## Exercise
Nothing should differ. Repeat every record as written.

------------------------------------------------

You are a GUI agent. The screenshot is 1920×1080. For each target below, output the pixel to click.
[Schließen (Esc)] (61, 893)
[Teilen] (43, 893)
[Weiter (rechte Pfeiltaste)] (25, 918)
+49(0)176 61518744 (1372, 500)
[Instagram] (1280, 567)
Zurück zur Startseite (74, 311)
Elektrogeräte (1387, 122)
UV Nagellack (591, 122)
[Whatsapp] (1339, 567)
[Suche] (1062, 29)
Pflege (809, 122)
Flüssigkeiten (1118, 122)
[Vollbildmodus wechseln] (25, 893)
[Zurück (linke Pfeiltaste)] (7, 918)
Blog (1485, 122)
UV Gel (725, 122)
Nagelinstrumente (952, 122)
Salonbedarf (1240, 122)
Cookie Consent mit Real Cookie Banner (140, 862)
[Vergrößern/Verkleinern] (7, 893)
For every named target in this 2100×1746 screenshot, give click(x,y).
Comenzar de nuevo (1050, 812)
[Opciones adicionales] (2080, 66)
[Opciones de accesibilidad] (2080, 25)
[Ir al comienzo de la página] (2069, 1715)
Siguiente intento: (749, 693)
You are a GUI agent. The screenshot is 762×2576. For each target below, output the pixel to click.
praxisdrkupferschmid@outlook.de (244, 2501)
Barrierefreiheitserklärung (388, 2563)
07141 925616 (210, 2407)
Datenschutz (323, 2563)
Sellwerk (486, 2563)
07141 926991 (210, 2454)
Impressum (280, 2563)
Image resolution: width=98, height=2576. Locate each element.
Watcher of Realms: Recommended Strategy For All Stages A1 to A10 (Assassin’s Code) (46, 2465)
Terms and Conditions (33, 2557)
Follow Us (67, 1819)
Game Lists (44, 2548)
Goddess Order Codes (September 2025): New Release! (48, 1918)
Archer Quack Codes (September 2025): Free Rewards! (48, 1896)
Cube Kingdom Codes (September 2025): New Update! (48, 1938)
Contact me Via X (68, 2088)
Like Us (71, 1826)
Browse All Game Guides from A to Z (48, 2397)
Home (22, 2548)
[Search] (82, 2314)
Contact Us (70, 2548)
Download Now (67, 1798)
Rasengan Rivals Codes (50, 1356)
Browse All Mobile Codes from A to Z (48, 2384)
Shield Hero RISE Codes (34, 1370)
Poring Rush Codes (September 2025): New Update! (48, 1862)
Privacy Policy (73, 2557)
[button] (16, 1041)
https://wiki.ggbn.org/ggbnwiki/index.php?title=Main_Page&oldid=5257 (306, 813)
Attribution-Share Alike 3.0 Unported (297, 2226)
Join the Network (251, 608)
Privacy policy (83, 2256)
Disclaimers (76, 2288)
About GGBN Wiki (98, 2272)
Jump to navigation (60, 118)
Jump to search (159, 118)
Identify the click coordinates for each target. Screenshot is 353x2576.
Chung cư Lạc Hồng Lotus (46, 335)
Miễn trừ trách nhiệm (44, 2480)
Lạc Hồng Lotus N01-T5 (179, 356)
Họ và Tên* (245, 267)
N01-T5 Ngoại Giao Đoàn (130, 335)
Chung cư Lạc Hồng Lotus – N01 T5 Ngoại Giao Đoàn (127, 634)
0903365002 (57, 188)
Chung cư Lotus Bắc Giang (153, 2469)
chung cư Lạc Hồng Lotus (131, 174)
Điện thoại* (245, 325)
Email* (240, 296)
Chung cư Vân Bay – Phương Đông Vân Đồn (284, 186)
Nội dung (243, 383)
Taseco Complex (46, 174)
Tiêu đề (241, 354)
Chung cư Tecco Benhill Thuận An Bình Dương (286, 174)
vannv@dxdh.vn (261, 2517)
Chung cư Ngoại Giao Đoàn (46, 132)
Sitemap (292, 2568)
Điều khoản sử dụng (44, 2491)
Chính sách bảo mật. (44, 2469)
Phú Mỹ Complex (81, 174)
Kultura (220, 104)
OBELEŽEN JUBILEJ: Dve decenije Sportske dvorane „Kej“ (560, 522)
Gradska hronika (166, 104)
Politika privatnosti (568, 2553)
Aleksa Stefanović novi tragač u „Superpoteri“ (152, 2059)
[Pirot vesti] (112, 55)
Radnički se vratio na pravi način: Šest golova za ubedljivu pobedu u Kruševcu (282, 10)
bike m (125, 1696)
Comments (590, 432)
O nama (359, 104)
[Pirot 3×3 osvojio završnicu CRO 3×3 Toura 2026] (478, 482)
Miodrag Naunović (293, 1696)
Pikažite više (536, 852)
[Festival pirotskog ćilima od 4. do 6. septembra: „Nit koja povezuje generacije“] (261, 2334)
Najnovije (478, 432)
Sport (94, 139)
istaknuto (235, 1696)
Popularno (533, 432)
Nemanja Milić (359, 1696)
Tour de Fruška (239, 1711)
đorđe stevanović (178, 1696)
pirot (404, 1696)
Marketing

------------------------------------------------

## Written answer
You are a GUI agent. The screenshot is 1920×1080. For each target below, output the pixel to click.
[Schließen (Esc)] (61, 893)
[Teilen] (43, 893)
[Weiter (rechte Pfeiltaste)] (25, 918)
+49(0)176 61518744 (1372, 500)
[Instagram] (1280, 567)
Zurück zur Startseite (74, 311)
Elektrogeräte (1387, 122)
UV Nagellack (591, 122)
[Whatsapp] (1339, 567)
[Suche] (1062, 29)
Pflege (809, 122)
Flüssigkeiten (1118, 122)
[Vollbildmodus wechseln] (25, 893)
[Zurück (linke Pfeiltaste)] (7, 918)
Blog (1485, 122)
UV Gel (725, 122)
Nagelinstrumente (952, 122)
Salonbedarf (1240, 122)
Cookie Consent mit Real Cookie Banner (140, 862)
[Vergrößern/Verkleinern] (7, 893)
For every named target in this 2100×1746 screenshot, give click(x,y).
Comenzar de nuevo (1050, 812)
[Opciones adicionales] (2080, 66)
[Opciones de accesibilidad] (2080, 25)
[Ir al comienzo de la página] (2069, 1715)
Siguiente intento: (749, 693)
You are a GUI agent. The screenshot is 762×2576. For each target below, output the pixel to click.
praxisdrkupferschmid@outlook.de (244, 2501)
Barrierefreiheitserklärung (388, 2563)
07141 925616 (210, 2407)
Datenschutz (323, 2563)
Sellwerk (486, 2563)
07141 926991 (210, 2454)
Impressum (280, 2563)
Image resolution: width=98, height=2576. Locate each element.
Watcher of Realms: Recommended Strategy For All Stages A1 to A10 (Assassin’s Code) (46, 2465)
Terms and Conditions (33, 2557)
Follow Us (67, 1819)
Game Lists (44, 2548)
Goddess Order Codes (September 2025): New Release! (48, 1918)
Archer Quack Codes (September 2025): Free Rewards! (48, 1896)
Cube Kingdom Codes (September 2025): New Update! (48, 1938)
Contact me Via X (68, 2088)
Like Us (71, 1826)
Browse All Game Guides from A to Z (48, 2397)
Home (22, 2548)
[Search] (82, 2314)
Contact Us (70, 2548)
Download Now (67, 1798)
Rasengan Rivals Codes (50, 1356)
Browse All Mobile Codes from A to Z (48, 2384)
Shield Hero RISE Codes (34, 1370)
Poring Rush Codes (September 2025): New Update! (48, 1862)
Privacy Policy (73, 2557)
[button] (16, 1041)
https://wiki.ggbn.org/ggbnwiki/index.php?title=Main_Page&oldid=5257 (306, 813)
Attribution-Share Alike 3.0 Unported (297, 2226)
Join the Network (251, 608)
Privacy policy (83, 2256)
Disclaimers (76, 2288)
About GGBN Wiki (98, 2272)
Jump to navigation (60, 118)
Jump to search (159, 118)
Identify the click coordinates for each target. Screenshot is 353x2576.
Chung cư Lạc Hồng Lotus (46, 335)
Miễn trừ trách nhiệm (44, 2480)
Lạc Hồng Lotus N01-T5 (179, 356)
Họ và Tên* (245, 267)
N01-T5 Ngoại Giao Đoàn (130, 335)
Chung cư Lạc Hồng Lotus – N01 T5 Ngoại Giao Đoàn (127, 634)
0903365002 (57, 188)
Chung cư Lotus Bắc Giang (153, 2469)
chung cư Lạc Hồng Lotus (131, 174)
Điện thoại* (245, 325)
Email* (240, 296)
Chung cư Vân Bay – Phương Đông Vân Đồn (284, 186)
Nội dung (243, 383)
Taseco Complex (46, 174)
Tiêu đề (241, 354)
Chung cư Tecco Benhill Thuận An Bình Dương (286, 174)
vannv@dxdh.vn (261, 2517)
Chung cư Ngoại Giao Đoàn (46, 132)
Sitemap (292, 2568)
Điều khoản sử dụng (44, 2491)
Chính sách bảo mật. (44, 2469)
Phú Mỹ Complex (81, 174)
Kultura (220, 104)
OBELEŽEN JUBILEJ: Dve decenije Sportske dvorane „Kej“ (560, 522)
Gradska hronika (166, 104)
Politika privatnosti (568, 2553)
Aleksa Stefanović novi tragač u „Superpoteri“ (152, 2059)
[Pirot vesti] (112, 55)
Radnički se vratio na pravi način: Šest golova za ubedljivu pobedu u Kruševcu (282, 10)
bike m (125, 1696)
Comments (590, 432)
O nama (359, 104)
[Pirot 3×3 osvojio završnicu CRO 3×3 Toura 2026] (478, 482)
Miodrag Naunović (293, 1696)
Pikažite više (536, 852)
[Festival pirotskog ćilima od 4. do 6. septembra: „Nit koja povezuje generacije“] (261, 2334)
Najnovije (478, 432)
Sport (94, 139)
istaknuto (235, 1696)
Popularno (533, 432)
Nemanja Milić (359, 1696)
Tour de Fruška (239, 1711)
đorđe stevanović (178, 1696)
pirot (404, 1696)
Marketing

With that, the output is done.